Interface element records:
====

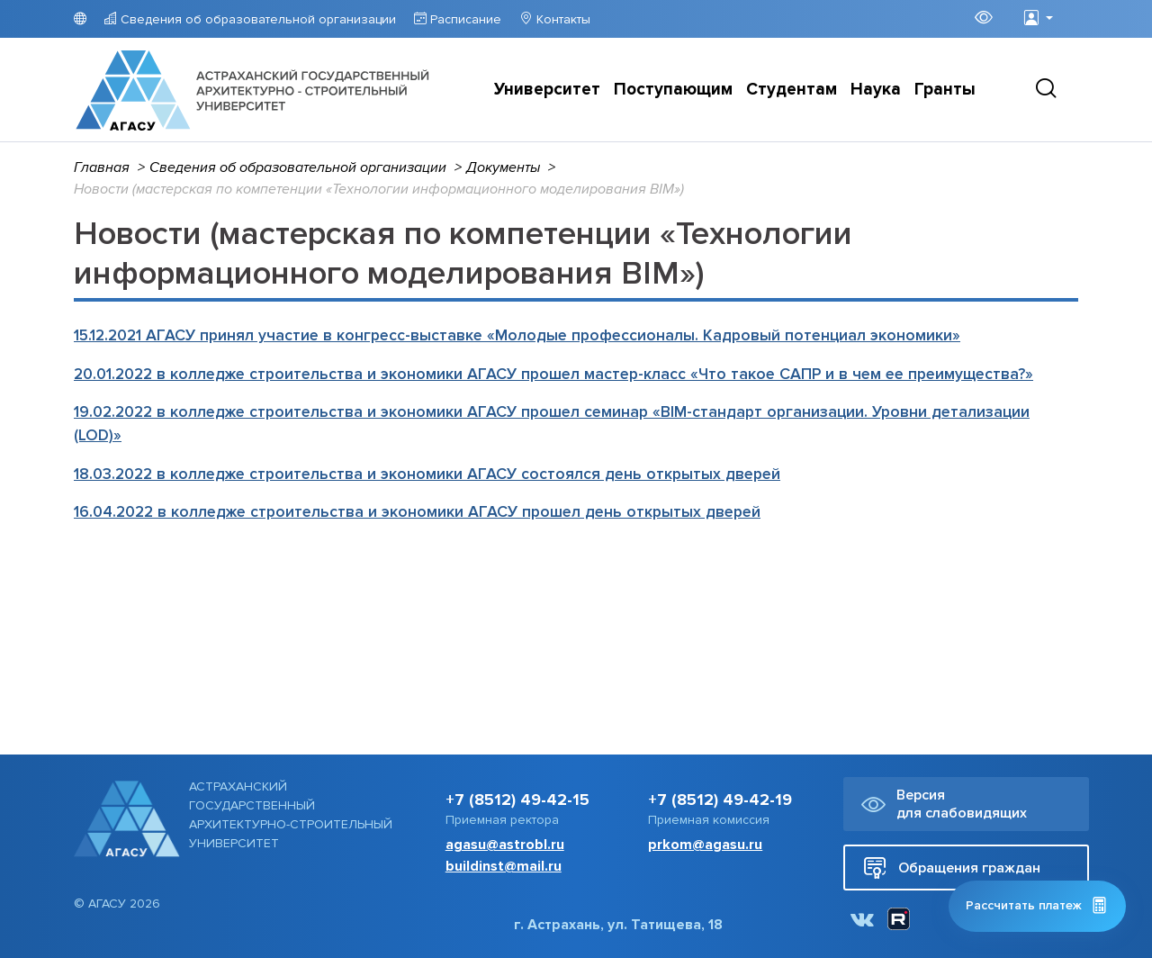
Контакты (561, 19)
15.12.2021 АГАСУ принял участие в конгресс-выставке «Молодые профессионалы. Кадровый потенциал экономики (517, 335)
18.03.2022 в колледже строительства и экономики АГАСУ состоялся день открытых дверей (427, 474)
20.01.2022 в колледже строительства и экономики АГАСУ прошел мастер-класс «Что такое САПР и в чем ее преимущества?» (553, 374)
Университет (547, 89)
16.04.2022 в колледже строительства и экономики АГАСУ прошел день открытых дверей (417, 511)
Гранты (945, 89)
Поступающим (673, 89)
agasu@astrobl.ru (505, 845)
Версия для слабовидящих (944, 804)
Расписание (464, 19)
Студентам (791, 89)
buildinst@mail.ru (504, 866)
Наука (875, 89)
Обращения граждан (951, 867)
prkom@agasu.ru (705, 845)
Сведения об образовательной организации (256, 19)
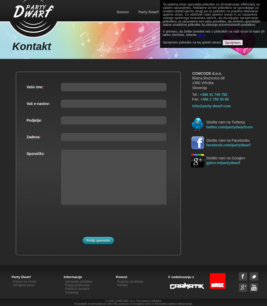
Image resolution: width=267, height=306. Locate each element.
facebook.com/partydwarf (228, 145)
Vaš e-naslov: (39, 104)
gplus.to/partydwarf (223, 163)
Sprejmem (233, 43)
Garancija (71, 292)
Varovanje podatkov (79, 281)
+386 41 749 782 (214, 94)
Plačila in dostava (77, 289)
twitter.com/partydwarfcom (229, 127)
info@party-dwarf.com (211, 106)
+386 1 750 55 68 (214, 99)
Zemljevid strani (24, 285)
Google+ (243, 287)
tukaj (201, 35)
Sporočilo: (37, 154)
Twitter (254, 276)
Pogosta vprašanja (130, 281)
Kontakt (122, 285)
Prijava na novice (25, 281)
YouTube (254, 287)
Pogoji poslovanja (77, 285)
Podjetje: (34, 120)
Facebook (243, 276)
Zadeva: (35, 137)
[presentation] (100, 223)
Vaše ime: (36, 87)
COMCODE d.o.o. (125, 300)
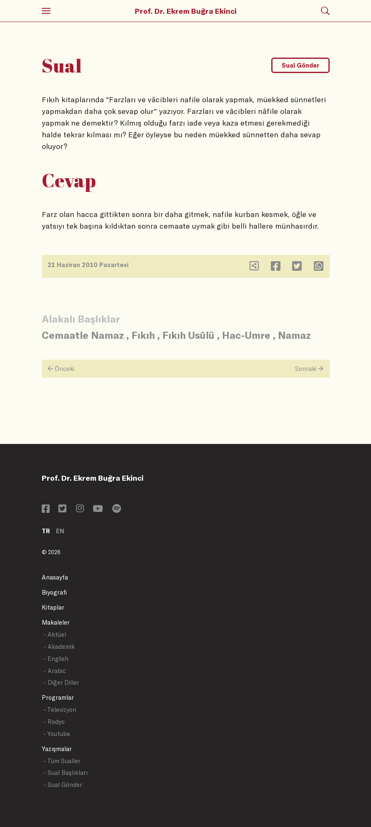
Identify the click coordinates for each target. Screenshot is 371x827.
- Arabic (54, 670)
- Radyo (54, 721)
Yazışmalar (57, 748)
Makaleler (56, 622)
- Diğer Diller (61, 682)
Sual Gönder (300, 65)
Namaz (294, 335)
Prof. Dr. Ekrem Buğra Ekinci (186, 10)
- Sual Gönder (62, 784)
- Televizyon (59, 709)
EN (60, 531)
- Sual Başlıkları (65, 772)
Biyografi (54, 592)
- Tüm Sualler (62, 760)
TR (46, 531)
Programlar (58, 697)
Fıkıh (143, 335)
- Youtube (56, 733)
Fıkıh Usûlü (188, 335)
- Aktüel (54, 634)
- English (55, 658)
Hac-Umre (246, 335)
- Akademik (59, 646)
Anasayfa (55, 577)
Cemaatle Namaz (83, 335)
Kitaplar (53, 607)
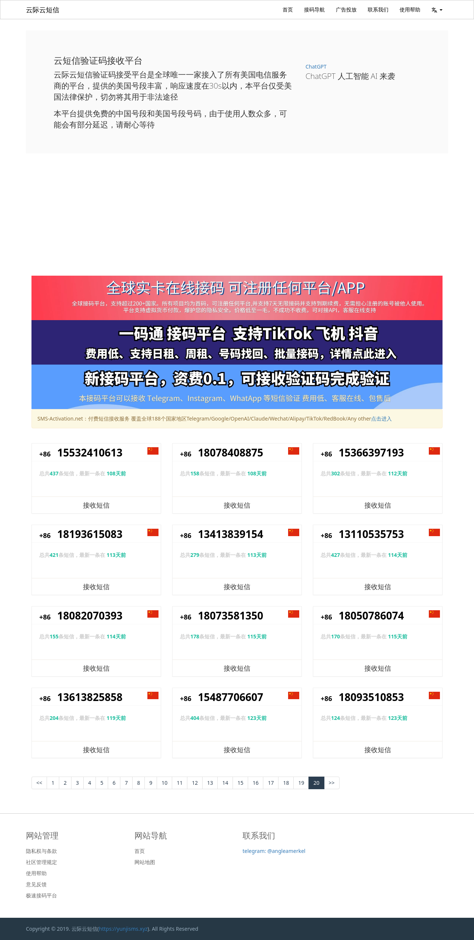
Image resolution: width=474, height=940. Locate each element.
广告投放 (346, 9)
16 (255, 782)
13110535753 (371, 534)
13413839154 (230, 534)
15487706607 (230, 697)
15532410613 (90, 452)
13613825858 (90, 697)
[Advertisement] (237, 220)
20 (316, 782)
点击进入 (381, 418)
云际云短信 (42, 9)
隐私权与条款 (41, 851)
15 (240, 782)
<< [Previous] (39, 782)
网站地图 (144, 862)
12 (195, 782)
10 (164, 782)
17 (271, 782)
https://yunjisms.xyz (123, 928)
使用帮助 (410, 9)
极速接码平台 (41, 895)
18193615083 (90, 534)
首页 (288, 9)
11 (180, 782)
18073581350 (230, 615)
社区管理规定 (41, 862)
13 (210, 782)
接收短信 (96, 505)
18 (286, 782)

====

Aim: In the records above, switch every "АГАСУ" to "AGASU" and leave all other text unchanged. Give the records again without the pictures.

Result for this exercise:
Контакты (561, 19)
15.12.2021 AGASU принял участие в конгресс-выставке «Молодые профессионалы. Кадровый потенциал экономики (517, 335)
18.03.2022 в колледже строительства и экономики AGASU состоялся день открытых дверей (427, 474)
20.01.2022 в колледже строительства и экономики AGASU прошел мастер-класс «Что такое САПР и в чем ее преимущества?» (553, 374)
Университет (547, 89)
16.04.2022 в колледже строительства и экономики AGASU прошел день открытых дверей (417, 511)
Гранты (945, 89)
Поступающим (673, 89)
agasu@astrobl.ru (505, 845)
Версия для слабовидящих (944, 804)
Расписание (464, 19)
Студентам (791, 89)
buildinst@mail.ru (504, 866)
Наука (875, 89)
Обращения граждан (951, 867)
prkom@agasu.ru (705, 845)
Сведения об образовательной организации (256, 19)
Image resolution: width=267, height=306. Locate each element.
facebook.com/partydwarf (228, 145)
Vaš e-naslov: (39, 104)
gplus.to/partydwarf (223, 163)
Sprejmem (233, 43)
Garancija (71, 292)
Varovanje podatkov (79, 281)
+386 41 749 782 (214, 94)
Plačila in dostava (77, 289)
twitter.com/partydwarfcom (229, 127)
info@party-dwarf.com (211, 106)
+386 1 750 55 68 (214, 99)
Zemljevid strani (24, 285)
Google+ (243, 287)
tukaj (201, 35)
Sporočilo: (37, 154)
Twitter (254, 276)
Pogosta vprašanja (130, 281)
Kontakt (122, 285)
Prijava na novice (25, 281)
YouTube (254, 287)
Pogoji poslovanja (77, 285)
Podjetje: (34, 120)
Facebook (243, 276)
Zadeva: (35, 137)
[presentation] (100, 223)
Vaše ime: (36, 87)
COMCODE d.o.o. (125, 300)
Identify the click coordinates for each target. Screenshot is 371x827.
- Arabic (54, 670)
- Radyo (54, 721)
Yazışmalar (57, 748)
Makaleler (56, 622)
- Diğer Diller (61, 682)
Sual Gönder (300, 65)
Namaz (294, 335)
Prof. Dr. Ekrem Buğra Ekinci (186, 10)
- Sual Gönder (62, 784)
- Televizyon (59, 709)
EN (60, 531)
- Sual Başlıkları (65, 772)
Biyografi (54, 592)
- Tüm Sualler (62, 760)
TR (46, 531)
Programlar (58, 697)
Fıkıh (143, 335)
- Youtube (56, 733)
Fıkıh Usûlü (188, 335)
- Aktüel (54, 634)
- English (55, 658)
Hac-Umre (246, 335)
- Akademik (59, 646)
Anasayfa (55, 577)
Cemaatle Namaz (83, 335)
Kitaplar (53, 607)
Image resolution: width=474, height=940. Locate each element.
广告投放 (346, 9)
16 (255, 782)
13110535753 (371, 534)
13413839154 (230, 534)
15487706607 (230, 697)
15532410613 (90, 452)
13613825858 (90, 697)
[Advertisement] (237, 220)
20 (316, 782)
点击进入 (381, 418)
云际云短信 (42, 9)
隐私权与条款 (41, 851)
15 (240, 782)
<< [Previous] (39, 782)
网站地图 (144, 862)
12 (195, 782)
10 (164, 782)
17 (271, 782)
https://yunjisms.xyz (123, 928)
使用帮助 (410, 9)
极速接码平台 (41, 895)
18193615083 (90, 534)
首页 (288, 9)
11 (180, 782)
18073581350 (230, 615)
社区管理规定 (41, 862)
13 (210, 782)
接收短信 (96, 505)
18 (286, 782)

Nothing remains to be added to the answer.